* WORK REQUEST *
Every entry needs to be printed exactly, please.

* WORKING DATA *
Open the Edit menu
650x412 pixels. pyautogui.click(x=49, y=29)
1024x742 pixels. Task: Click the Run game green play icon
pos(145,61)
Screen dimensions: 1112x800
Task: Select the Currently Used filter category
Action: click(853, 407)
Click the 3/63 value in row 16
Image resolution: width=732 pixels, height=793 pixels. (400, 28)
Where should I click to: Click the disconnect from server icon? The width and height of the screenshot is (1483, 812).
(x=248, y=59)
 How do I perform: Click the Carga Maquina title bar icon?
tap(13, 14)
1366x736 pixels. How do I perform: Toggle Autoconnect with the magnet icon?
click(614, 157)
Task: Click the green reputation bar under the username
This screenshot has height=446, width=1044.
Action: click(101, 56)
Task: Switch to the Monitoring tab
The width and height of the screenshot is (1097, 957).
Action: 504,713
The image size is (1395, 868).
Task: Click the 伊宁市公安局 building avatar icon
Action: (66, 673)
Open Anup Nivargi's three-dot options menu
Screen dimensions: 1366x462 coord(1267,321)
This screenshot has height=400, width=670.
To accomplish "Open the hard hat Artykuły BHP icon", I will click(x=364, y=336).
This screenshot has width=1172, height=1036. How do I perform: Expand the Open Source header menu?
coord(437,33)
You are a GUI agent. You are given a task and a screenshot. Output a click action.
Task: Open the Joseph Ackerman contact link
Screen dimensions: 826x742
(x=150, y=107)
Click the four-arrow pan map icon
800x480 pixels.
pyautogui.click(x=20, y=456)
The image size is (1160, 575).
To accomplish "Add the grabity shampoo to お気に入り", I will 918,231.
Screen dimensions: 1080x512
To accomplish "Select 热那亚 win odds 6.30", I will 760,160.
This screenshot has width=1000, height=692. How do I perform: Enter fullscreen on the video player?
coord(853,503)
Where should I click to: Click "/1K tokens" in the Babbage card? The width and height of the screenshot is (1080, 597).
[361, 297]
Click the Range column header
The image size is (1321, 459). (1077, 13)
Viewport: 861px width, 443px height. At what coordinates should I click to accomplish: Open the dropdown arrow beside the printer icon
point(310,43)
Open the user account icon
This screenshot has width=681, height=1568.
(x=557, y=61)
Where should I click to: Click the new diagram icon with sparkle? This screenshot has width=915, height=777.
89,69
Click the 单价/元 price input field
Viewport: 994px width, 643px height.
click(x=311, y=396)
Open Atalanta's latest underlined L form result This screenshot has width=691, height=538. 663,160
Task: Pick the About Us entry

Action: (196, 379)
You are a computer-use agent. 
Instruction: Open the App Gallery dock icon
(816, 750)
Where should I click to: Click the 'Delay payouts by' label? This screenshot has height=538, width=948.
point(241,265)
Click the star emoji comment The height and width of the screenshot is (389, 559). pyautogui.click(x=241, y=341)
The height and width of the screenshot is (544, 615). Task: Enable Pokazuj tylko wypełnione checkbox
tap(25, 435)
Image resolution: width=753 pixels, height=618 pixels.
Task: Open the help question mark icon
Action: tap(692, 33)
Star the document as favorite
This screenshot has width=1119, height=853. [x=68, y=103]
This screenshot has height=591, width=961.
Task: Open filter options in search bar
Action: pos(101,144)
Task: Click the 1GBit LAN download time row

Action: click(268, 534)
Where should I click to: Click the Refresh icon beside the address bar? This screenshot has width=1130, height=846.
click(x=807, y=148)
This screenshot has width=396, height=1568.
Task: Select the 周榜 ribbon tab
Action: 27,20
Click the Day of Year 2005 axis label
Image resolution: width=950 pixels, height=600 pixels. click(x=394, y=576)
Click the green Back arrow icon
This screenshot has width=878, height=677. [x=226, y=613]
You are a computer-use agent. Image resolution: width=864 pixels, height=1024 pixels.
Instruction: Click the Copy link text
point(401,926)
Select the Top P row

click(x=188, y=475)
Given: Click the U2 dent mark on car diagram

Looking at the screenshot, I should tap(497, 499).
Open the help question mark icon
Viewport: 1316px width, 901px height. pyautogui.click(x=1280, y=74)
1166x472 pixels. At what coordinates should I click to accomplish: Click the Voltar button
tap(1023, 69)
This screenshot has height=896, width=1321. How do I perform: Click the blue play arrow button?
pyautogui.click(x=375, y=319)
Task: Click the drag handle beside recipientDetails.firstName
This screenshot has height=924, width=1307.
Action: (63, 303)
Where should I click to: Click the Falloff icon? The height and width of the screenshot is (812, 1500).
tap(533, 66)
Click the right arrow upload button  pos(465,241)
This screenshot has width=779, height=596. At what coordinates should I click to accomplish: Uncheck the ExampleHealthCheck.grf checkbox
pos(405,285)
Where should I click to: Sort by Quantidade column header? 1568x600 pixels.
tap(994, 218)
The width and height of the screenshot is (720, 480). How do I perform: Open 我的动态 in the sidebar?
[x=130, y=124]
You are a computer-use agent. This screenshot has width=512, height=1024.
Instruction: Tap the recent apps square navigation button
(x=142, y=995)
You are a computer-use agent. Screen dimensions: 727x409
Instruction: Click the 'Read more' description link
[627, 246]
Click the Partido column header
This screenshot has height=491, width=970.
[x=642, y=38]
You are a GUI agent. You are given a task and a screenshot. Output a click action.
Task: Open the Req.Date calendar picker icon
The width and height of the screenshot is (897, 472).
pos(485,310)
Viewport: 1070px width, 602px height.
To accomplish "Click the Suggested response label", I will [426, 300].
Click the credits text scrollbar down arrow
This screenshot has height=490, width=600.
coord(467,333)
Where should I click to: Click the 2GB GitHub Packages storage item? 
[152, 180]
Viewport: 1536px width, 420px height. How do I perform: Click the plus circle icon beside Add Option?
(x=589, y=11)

* YOUR RESPONSE *
Open the Edit menu
650x412 pixels. pyautogui.click(x=49, y=29)
1024x742 pixels. Task: Click the Run game green play icon
pos(145,61)
Screen dimensions: 1112x800
Task: Select the Currently Used filter category
Action: click(853, 407)
Click the 3/63 value in row 16
Image resolution: width=732 pixels, height=793 pixels. (400, 28)
Where should I click to: Click the disconnect from server icon? The width and height of the screenshot is (1483, 812).
(x=248, y=59)
 How do I perform: Click the Carga Maquina title bar icon?
tap(13, 14)
1366x736 pixels. How do I perform: Toggle Autoconnect with the magnet icon?
click(614, 157)
Task: Click the green reputation bar under the username
This screenshot has height=446, width=1044.
Action: click(101, 56)
Task: Switch to the Monitoring tab
The width and height of the screenshot is (1097, 957).
Action: 504,713
The image size is (1395, 868).
Task: Click the 伊宁市公安局 building avatar icon
Action: (66, 673)
Open Anup Nivargi's three-dot options menu
Screen dimensions: 1366x462 coord(1267,321)
This screenshot has height=400, width=670.
To accomplish "Open the hard hat Artykuły BHP icon", I will click(x=364, y=336).
This screenshot has width=1172, height=1036. How do I perform: Expand the Open Source header menu?
coord(437,33)
You are a GUI agent. You are given a task and a screenshot. Output a click action.
Task: Open the Joseph Ackerman contact link
Screen dimensions: 826x742
(x=150, y=107)
Click the four-arrow pan map icon
800x480 pixels.
pyautogui.click(x=20, y=456)
The image size is (1160, 575).
To accomplish "Add the grabity shampoo to お気に入り", I will 918,231.
Screen dimensions: 1080x512
To accomplish "Select 热那亚 win odds 6.30", I will 760,160.
This screenshot has width=1000, height=692. How do I perform: Enter fullscreen on the video player?
coord(853,503)
Where should I click to: Click "/1K tokens" in the Babbage card? The width and height of the screenshot is (1080, 597).
[361, 297]
Click the Range column header
The image size is (1321, 459). (1077, 13)
Viewport: 861px width, 443px height. At what coordinates should I click to accomplish: Open the dropdown arrow beside the printer icon
point(310,43)
Open the user account icon
This screenshot has width=681, height=1568.
(x=557, y=61)
Where should I click to: Click the new diagram icon with sparkle? This screenshot has width=915, height=777.
89,69
Click the 单价/元 price input field
Viewport: 994px width, 643px height.
click(x=311, y=396)
Open Atalanta's latest underlined L form result This screenshot has width=691, height=538. 663,160
Task: Pick the About Us entry

Action: (196, 379)
You are a computer-use agent. 
Instruction: Open the App Gallery dock icon
(816, 750)
Where should I click to: Click the 'Delay payouts by' label? This screenshot has height=538, width=948.
point(241,265)
Click the star emoji comment The height and width of the screenshot is (389, 559). pyautogui.click(x=241, y=341)
The height and width of the screenshot is (544, 615). Task: Enable Pokazuj tylko wypełnione checkbox
tap(25, 435)
Image resolution: width=753 pixels, height=618 pixels.
Task: Open the help question mark icon
Action: tap(692, 33)
Star the document as favorite
This screenshot has width=1119, height=853. [x=68, y=103]
This screenshot has height=591, width=961.
Task: Open filter options in search bar
Action: pos(101,144)
Task: Click the 1GBit LAN download time row

Action: click(268, 534)
Where should I click to: Click the Refresh icon beside the address bar? This screenshot has width=1130, height=846.
click(x=807, y=148)
This screenshot has width=396, height=1568.
Task: Select the 周榜 ribbon tab
Action: 27,20
Click the Day of Year 2005 axis label
Image resolution: width=950 pixels, height=600 pixels. click(x=394, y=576)
Click the green Back arrow icon
This screenshot has width=878, height=677. [x=226, y=613]
You are a computer-use agent. Image resolution: width=864 pixels, height=1024 pixels.
Instruction: Click the Copy link text
point(401,926)
Select the Top P row

click(x=188, y=475)
Given: Click the U2 dent mark on car diagram

Looking at the screenshot, I should tap(497, 499).
Open the help question mark icon
Viewport: 1316px width, 901px height. pyautogui.click(x=1280, y=74)
1166x472 pixels. At what coordinates should I click to accomplish: Click the Voltar button
tap(1023, 69)
This screenshot has height=896, width=1321. How do I perform: Click the blue play arrow button?
pyautogui.click(x=375, y=319)
Task: Click the drag handle beside recipientDetails.firstName
This screenshot has height=924, width=1307.
Action: (63, 303)
Where should I click to: Click the Falloff icon? The height and width of the screenshot is (812, 1500).
tap(533, 66)
Click the right arrow upload button  pos(465,241)
This screenshot has width=779, height=596. At what coordinates should I click to accomplish: Uncheck the ExampleHealthCheck.grf checkbox
pos(405,285)
Where should I click to: Sort by Quantidade column header? 1568x600 pixels.
tap(994, 218)
The width and height of the screenshot is (720, 480). How do I perform: Open 我的动态 in the sidebar?
[x=130, y=124]
You are a computer-use agent. This screenshot has width=512, height=1024.
Instruction: Tap the recent apps square navigation button
(x=142, y=995)
You are a computer-use agent. Screen dimensions: 727x409
Instruction: Click the 'Read more' description link
[627, 246]
Click the Partido column header
This screenshot has height=491, width=970.
[x=642, y=38]
You are a GUI agent. You are given a task and a screenshot. Output a click action.
Task: Open the Req.Date calendar picker icon
The width and height of the screenshot is (897, 472).
pos(485,310)
Viewport: 1070px width, 602px height.
To accomplish "Click the Suggested response label", I will [426, 300].
Click the credits text scrollbar down arrow
This screenshot has height=490, width=600.
coord(467,333)
Where should I click to: Click the 2GB GitHub Packages storage item? 
[152, 180]
Viewport: 1536px width, 420px height. How do I perform: Click the plus circle icon beside Add Option?
(x=589, y=11)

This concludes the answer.